To our knowledge, these are the first randomized trial data to evaluate vitamin D3 in AMD prevention. Prior findings from numerous cross-sectional and case-control studies,19,20 and limited prospective studies,33,34,35 generally support an inverse relationship between vitamin D intake or blood levels and risk of AMD. However, the potential for residual or unmeasured confounding in these observational studies remains an important limitation.
In our trial, we found no overall benefit of vitamin D3 supplementation on total AMD, nor did we observe any material effect of the intervention on the secondary end points of visually significant AMD or incident advanced AMD. Age-related macular degeneration progression, a component of the primary end point, was less common in the vitamin D3 group, but the difference was not statistically significant, perhaps owing to the small number (39) of cases of AMD progression.
A systematic review and meta-analysis of observational studies found that older adults with circulating 25-hydroxyvitamin D concentrations below 20 ng/mL were at higher risk of AMD, in particular advanced AMD.20 In the present analysis of VITAL, only 12.7% of participants had levels below 20 ng/mL, raising the possibility that vitamin D requirements for AMD prevention may have already been met for most participants. Moreover, we found no evidence that the null findings for vitamin D3 varied between those with 25-hydroxyvitamin D concentrations above or below 20 ng/mL, or above or below the median concentration of 30.8 ng/mL.

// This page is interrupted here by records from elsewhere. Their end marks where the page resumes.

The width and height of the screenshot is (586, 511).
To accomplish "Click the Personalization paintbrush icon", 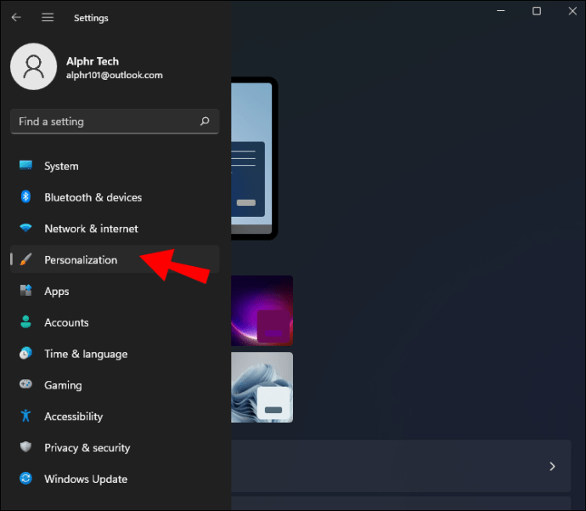I will 25,260.
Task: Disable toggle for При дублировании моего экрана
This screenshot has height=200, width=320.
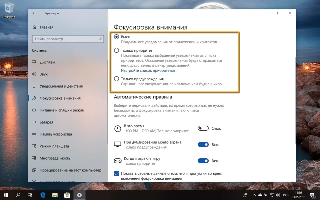Action: point(203,144)

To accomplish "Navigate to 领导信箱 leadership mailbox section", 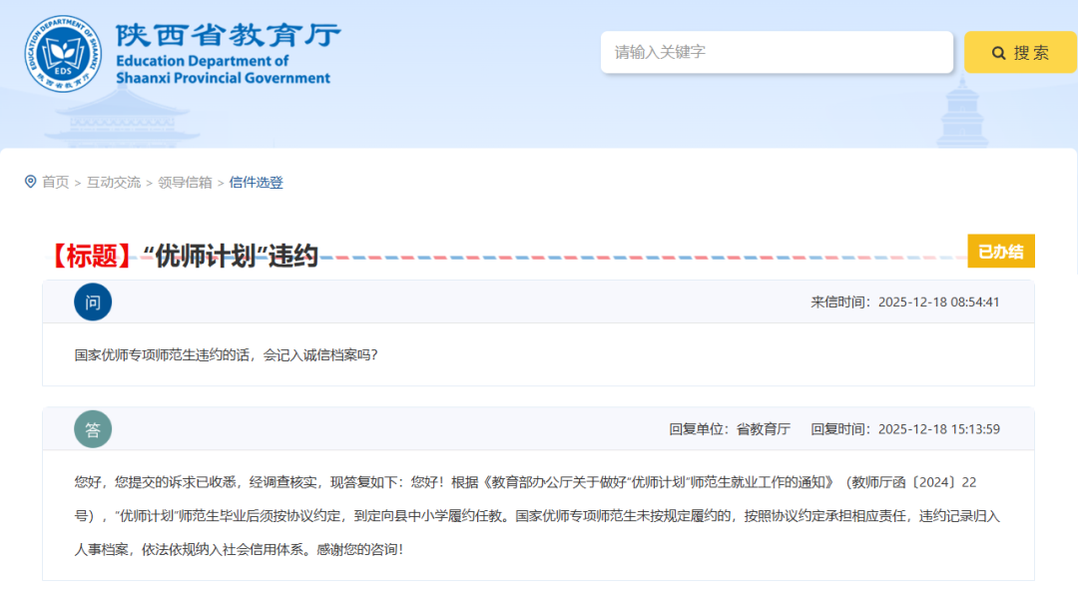I will [x=183, y=183].
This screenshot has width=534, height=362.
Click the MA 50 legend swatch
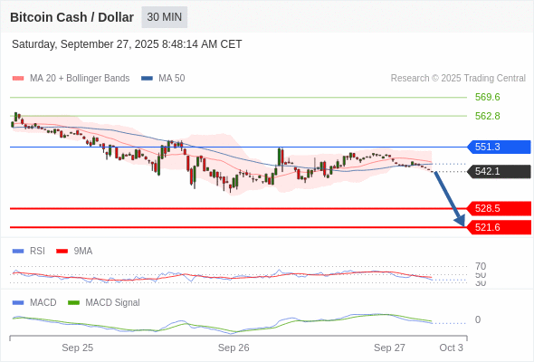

With respect to ω-3 fatty acids, data are available from 2 prior trials of AMD prevention. A single-center investigation of 263 adults with early AMD in the study eye and neovascular AMD in the fellow eye reported no effect of 3 years of treatment with high-dose EPA (270 mg/d) plus DHA (840 mg/d) on risk of progression to advanced AMD.36 However, interpretation of those findings is complicated by the small sample size, short duration of the trial, and poor compliance with study treatment. The second trial was the landmark AREDS2,13 which showed that the addition of marine ω-3 fatty acids (DHA, 350 mg, plus EPA, 650 mg) to the original AREDS formulation of high-dose antioxidants and zinc did not further reduce the risk of progression to advanced AMD among participants with intermediate AMD at study entry. However, AREDS2 had insufficient information to evaluate the effect of ω-3 fatty acids in participants with early or no AMD at baseline. In addition, because nearly all AREDS2 participants with intermediate AMD took AREDS supplements daily (either the original commercial AREDS formulation or a modified version) as recommended by study directors, there was no true placebo group against which to evaluate the efficacy of ω-3 fatty acid supplementation.

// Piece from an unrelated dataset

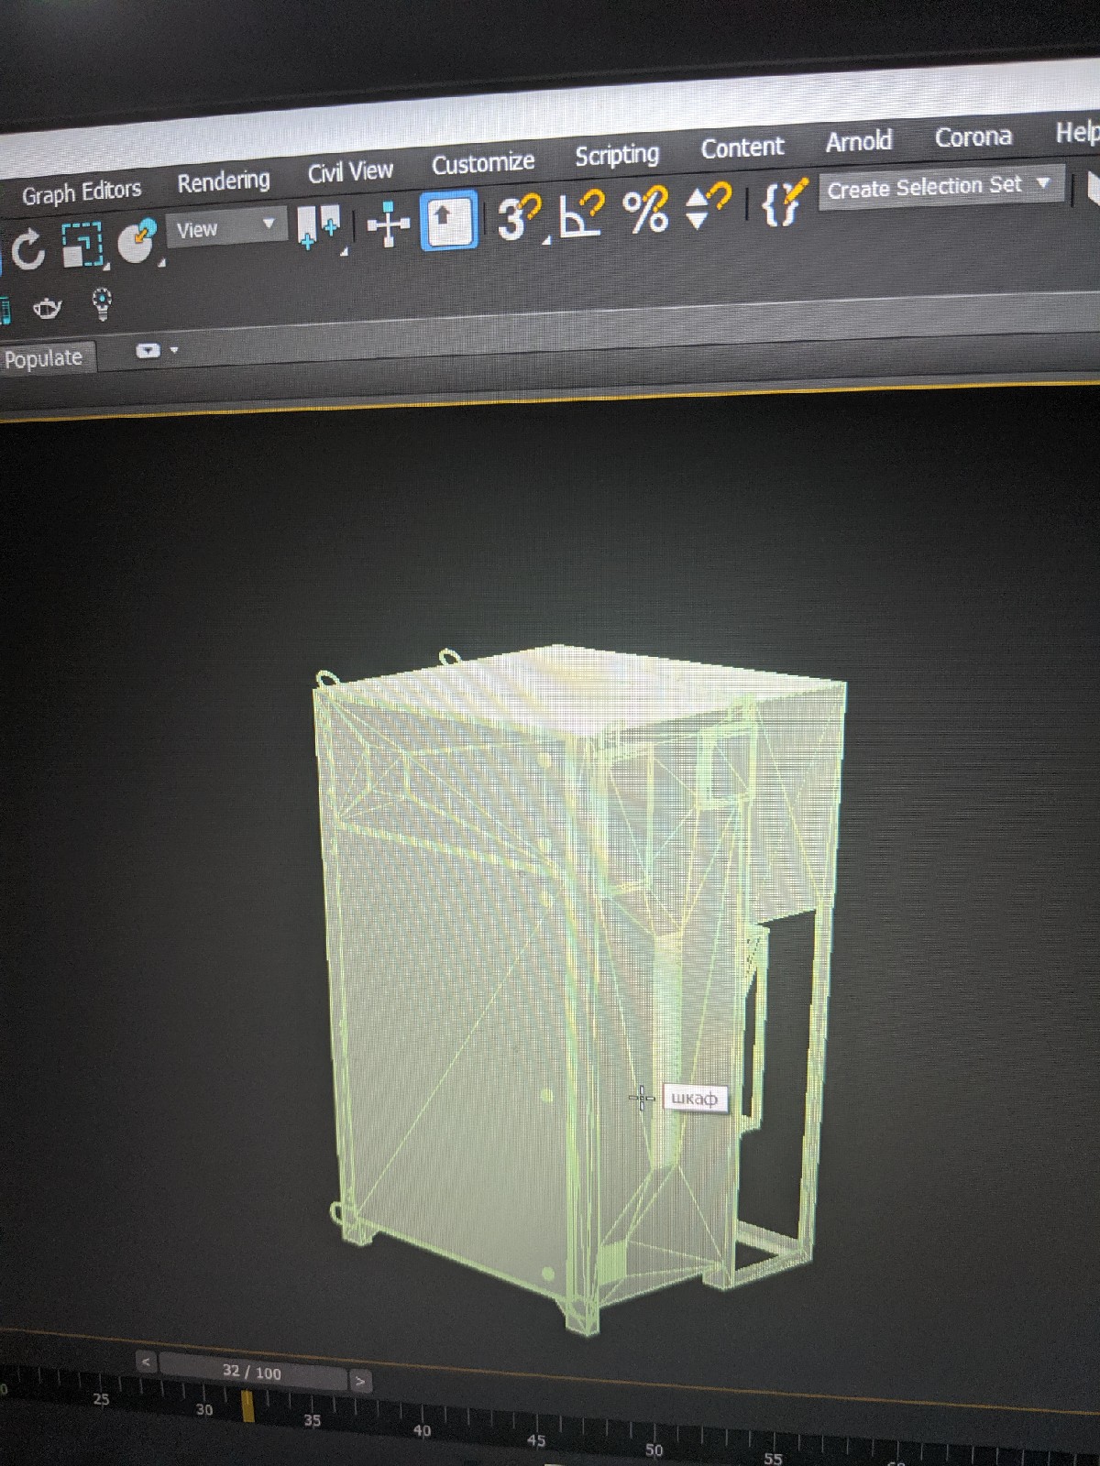1100x1466 pixels.
Task: Expand the dropdown arrow beside Populate tab
Action: pos(157,350)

The present trial tested ω-3 fatty acid supplements against a true placebo group in a usual risk population, most of whom (97.3%) did not report a prior diagnosis of AMD at baseline. Therefore, direct comparison of our findings with those of AREDS2 is not possible. Nonetheless, our findings of no overall protective effect of ω-3 fatty acids on AMD incidence and no beneficial effect on AMD progression among those with early AMD at baseline appear broadly consistent with the null findings for persons with intermediate AMD reported in AREDS2.13 The observations in our study of nonsignificant reductions in the secondary end points of visually significant AMD and incident advanced AMD events (among those without AMD at baseline), together with a significant reduction in incident advanced AMD events after exclusion of early follow-up, were suggestive, but study power for these analyses was limited.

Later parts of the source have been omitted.